Here’s something you
rarely say about Vijay: He’s
going to be well-rested. He didn’t play Hilton
Head or the Nelson, which I can’t believe. As
good as he hits it, he’s always going to have a
chance at Sawgrass, especially since the greens
don’t have a ton of undulation. On the other hand,
the Stadium course is not a bomber’s paradise,
which may explain why Vijay hasn’t won the Players,
although he has come in second and third and
has had four other top 15 finishes.

• Phil Mickelson is probably
in the worst putting slump of his
career. If you watched him at the
Masters, you saw that he wasn’t
even hitting the hole from five or
six feet. And since you know he
charted all those greens, he wasn’t
misreading the putts.

He also double-crossed himself a lot, hitting
hooks when he was trying to hit
cut shots. Maybe Phil and Butch
Harmon are working on something
in his swing and don’t quite have
it down yet.

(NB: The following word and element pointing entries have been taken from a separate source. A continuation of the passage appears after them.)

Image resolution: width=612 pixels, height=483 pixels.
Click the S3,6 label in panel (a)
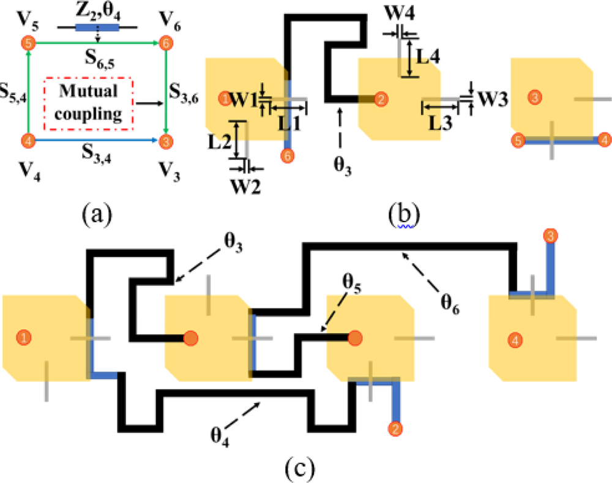point(184,95)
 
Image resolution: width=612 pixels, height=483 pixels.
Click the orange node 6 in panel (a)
point(164,43)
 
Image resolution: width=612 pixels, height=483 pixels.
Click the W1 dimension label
point(246,97)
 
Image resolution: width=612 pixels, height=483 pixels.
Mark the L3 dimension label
point(439,122)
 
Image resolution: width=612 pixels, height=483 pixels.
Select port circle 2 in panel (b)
point(380,98)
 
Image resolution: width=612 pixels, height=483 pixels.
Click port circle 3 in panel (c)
point(550,235)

It surprised me that
Phil won here last year because
nothing about the course seems to
suit his game. That means he either
enjoyed
a great week on the greens
or that Tiger played horribly.

• One last thing about Ponte Vedra Beach. There may not be a whole lot
going on socially
next week, but even if there is, most of the players
won’t know. A lot of guys treat this like a major, so nobody’s
out partying at Hooters — well, except maybe one guy.

There’s a
Ruth’s Chris Steakhouse right outside the entrance to the course
that’s pretty popular with the players, but the hottest spot in town
is the clubhouse. Every night the Tour provides a terrific spread for
players and families. The food is phenomenal: steaks, fish, chops,
whatever you want, and it’s free. It’s a great perk; you don’t have to
go out and fight for a table somewhere. They even have clowns and
balloons and stuff for your kids. It’s a heck of a week for families. If
majors were based on food, the Players would be No. 1. This is our
event, and I’m proud to say that it’s first-class all the way around.